Thiamin is found naturally in meats, fish, and whole grains. It is also added to breads, cereals, and baby formulas.
- Fortified breakfast cereals
- Beans, lentils
- Green peas
- Enriched cereals, breads, noodles, rice
- Sunflower seeds
Signs of Deficiency and Toxicity
A thiamin deficiency in the U.S. is rare, as most people meet the RDA through their diets. It can occur from a low intake of foods containing thiamin, decreased absorption in the gut, or increased losses in urine such as with alcohol abuse or certain medications like diuretics.
A more severe thiamin deficiency can lead to beriberi, which causes muscle loss and diminished feeling in the hands and feet (peripheral neuropathy). Because beriberi impairs reflexes and motor function, it can eventually lead to deadly fluid build-up in the heart and lower limbs. Another result of serious thiamin deficiency often seen with alcohol abuse is Wernicke-Korsakoff syndrome that may cause confusion, loss of muscle coordination, and peripheral neuropathy. Both types of deficiency are also seen with compromised gastrointestinal conditions such as celiac disease or bariatric surgery, or those with HIV/AIDs. Treatment is high- dose supplements or injections through a vein along with a balanced diet.
Symptoms appearing with mild to moderate deficiency:
- Weight loss
- Confusion, memory loss
- Muscle weakness
- Peripheral neuropathy
- Lowered immunity
It is unlikely to reach a toxic level of thiamin from food sources alone. In the setting of very high intakes, the body will absorb less of the nutrient and flush out any excess amount through the urine. There is no established toxic level of thiamin.
Did You Know?
- Thiamin is destroyed with high-heat cooking or long cooking times. It also leaches into water and will be lost in any cooking or soaking water that is thrown out. It may also be removed during food processing, such as with refined white bread and rice. This is why thiamin is enriched, or added back, to many breads, cereals, and grains that have undergone processing.
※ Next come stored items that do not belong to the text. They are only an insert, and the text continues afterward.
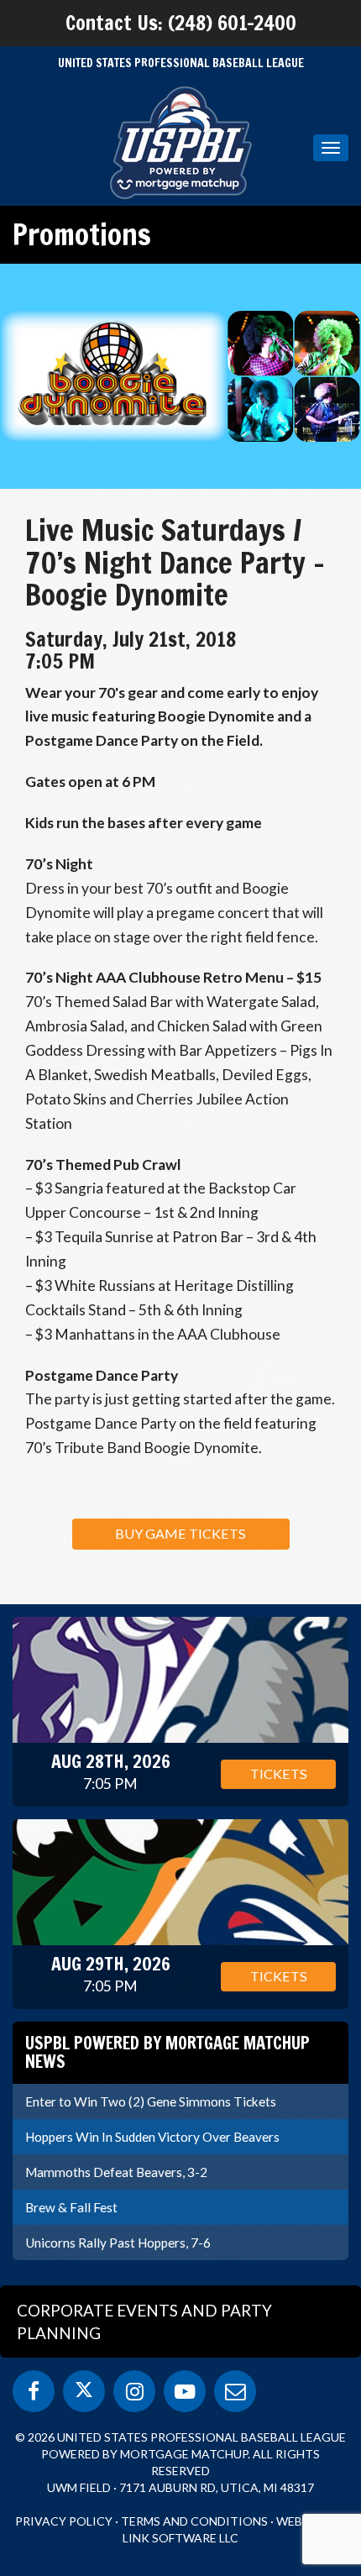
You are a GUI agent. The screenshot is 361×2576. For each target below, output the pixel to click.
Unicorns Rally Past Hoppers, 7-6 (118, 2242)
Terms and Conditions (194, 2521)
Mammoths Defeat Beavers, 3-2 (116, 2172)
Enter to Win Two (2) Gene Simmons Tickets (150, 2101)
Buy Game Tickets (180, 1533)
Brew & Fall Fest (71, 2207)
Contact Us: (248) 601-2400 (180, 22)
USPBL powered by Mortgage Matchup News (167, 2052)
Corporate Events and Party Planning (144, 2322)
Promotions (82, 234)
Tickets (278, 1773)
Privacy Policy (63, 2521)
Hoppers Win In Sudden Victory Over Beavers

- National Institutes of Health; Office of Dietary Supplements. Thiamine: Fact Sheet for Health Professionals. https://ods.od.nih.gov/factsheets/Thiamin-HealthProfessional Accessed 5/20/2019. Accessed 5/27/19
- Carpenter KJ. The discovery of thiamin. Annals of Nutrition and Metabolism. 2012;61(3):219-23.
- DiNicolantonio JJ, Lavie CJ, Niazi AK, O’Keefe JH, Hu T. Effects of thiamine on cardiac function in patients with systolic heart failure: systematic review and meta-analysis of randomized, double-blind, placebo-controlled trials. Ochsner Journal. 2013 Dec 21;13(4):495-9.
- Gibson GE, Hirsch JA, Fonzetti P, Jordon BD, Cirio RT, Elder J. Vitamin B1 (thiamine) and dementia. Annals of the New York Academy of Sciences. 2016 Mar;1367(1):21.
- Gibson GE, Hirsch JA, Cirio RT, Jordan BD, Fonzetti P, Elder J. Abnormal thiamine-dependent processes in Alzheimer’s Disease. Lessons from diabetes. Molecular and Cellular Neuroscience. 2013 Jul 1;55:17-25.